**TASK PROMPT**
Copy each line of the material in which the word "Exfoliating" appears.

**DATA TO PROCESS**
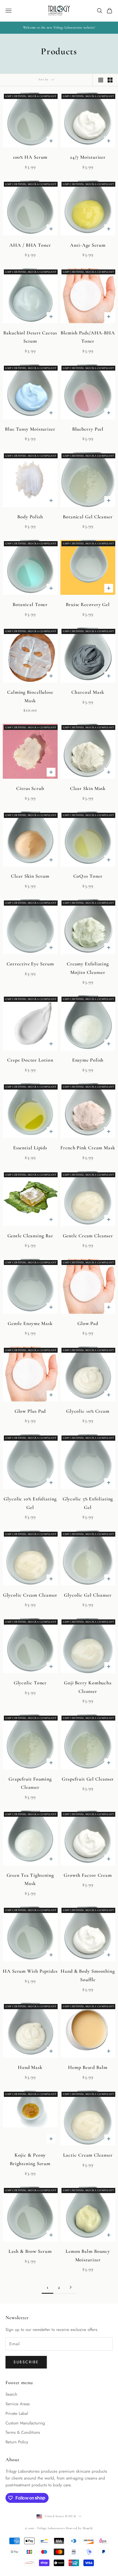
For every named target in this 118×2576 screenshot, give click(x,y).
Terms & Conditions (22, 2432)
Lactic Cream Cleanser (88, 2155)
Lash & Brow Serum (30, 2251)
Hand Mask (30, 2067)
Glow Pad (87, 1323)
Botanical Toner (30, 604)
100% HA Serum (30, 157)
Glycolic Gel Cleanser (88, 1595)
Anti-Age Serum (88, 245)
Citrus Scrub (30, 788)
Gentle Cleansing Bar (30, 1236)
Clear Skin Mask (88, 788)
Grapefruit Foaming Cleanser (30, 1783)
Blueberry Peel (88, 429)
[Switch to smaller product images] (110, 80)
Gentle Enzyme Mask (30, 1323)
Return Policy (16, 2442)
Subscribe (26, 2362)
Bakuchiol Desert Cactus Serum (30, 337)
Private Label (16, 2413)
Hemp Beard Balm (88, 2067)
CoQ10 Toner (88, 876)
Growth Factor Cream (88, 1875)
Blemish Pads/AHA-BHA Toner (88, 337)
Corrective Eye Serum (30, 964)
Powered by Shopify (79, 2528)
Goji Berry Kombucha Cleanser (88, 1687)
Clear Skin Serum (30, 876)
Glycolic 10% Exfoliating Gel (30, 1503)
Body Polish (30, 517)
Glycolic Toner (30, 1683)
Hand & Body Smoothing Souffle (88, 1975)
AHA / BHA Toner (30, 245)
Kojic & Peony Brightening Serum (30, 2159)
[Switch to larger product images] (100, 80)
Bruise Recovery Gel (88, 604)
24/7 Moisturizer (88, 157)
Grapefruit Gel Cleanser (88, 1779)
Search (11, 2394)
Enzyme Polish (88, 1060)
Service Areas (17, 2404)
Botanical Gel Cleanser (88, 517)
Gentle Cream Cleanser (88, 1236)
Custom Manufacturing (25, 2423)
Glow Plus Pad (30, 1411)
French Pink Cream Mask (87, 1148)
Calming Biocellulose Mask (30, 696)
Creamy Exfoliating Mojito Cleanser (88, 968)
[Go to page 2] (70, 2287)
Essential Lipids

**ANSWER SECTION**
Glycolic 10% Exfoliating Gel (30, 1503)
Creamy Exfoliating Mojito Cleanser (88, 968)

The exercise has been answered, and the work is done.